Author Lisa Genova treads familiar ground with Inside the O’Briens: that of what an incurable condition to do to a person and the family. Her background as a neuroscientist provides her with insight into Joe O’Brien’s world, and that insight makes Joe shine as a character. Readers will follow with deep interest Joe’s pride for his work and his vulnerability as his disease begins to take over his body. Genova will make the Boston PD and its Irish Catholic population proud; she has captured their respective worlds with startling and refreshing accuracy.
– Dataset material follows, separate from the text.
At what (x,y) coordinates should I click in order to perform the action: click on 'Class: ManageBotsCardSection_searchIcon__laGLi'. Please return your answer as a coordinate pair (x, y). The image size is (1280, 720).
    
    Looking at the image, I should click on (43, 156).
By the same token, however, Katie’s track in the novel serves as a little bit of a distraction. She turns into the stereotypical youngest child, which includes life choices that readers will predict well before Katie makes them. Her struggles with her father’s disease show up in an uneven fashion—the division between Katie’s portions and Joe’s portions don’t feel equally distributed—and readers might almost wish Genova had spent the entire novel in Joe’s point of view. Offering readers Katie’s point of view completes Genova’s goal of showing readers how loved ones deal with a shattering medical condition, but Joe is clearly the star of the book.
I recommend readers Borrow Inside the O’Briens.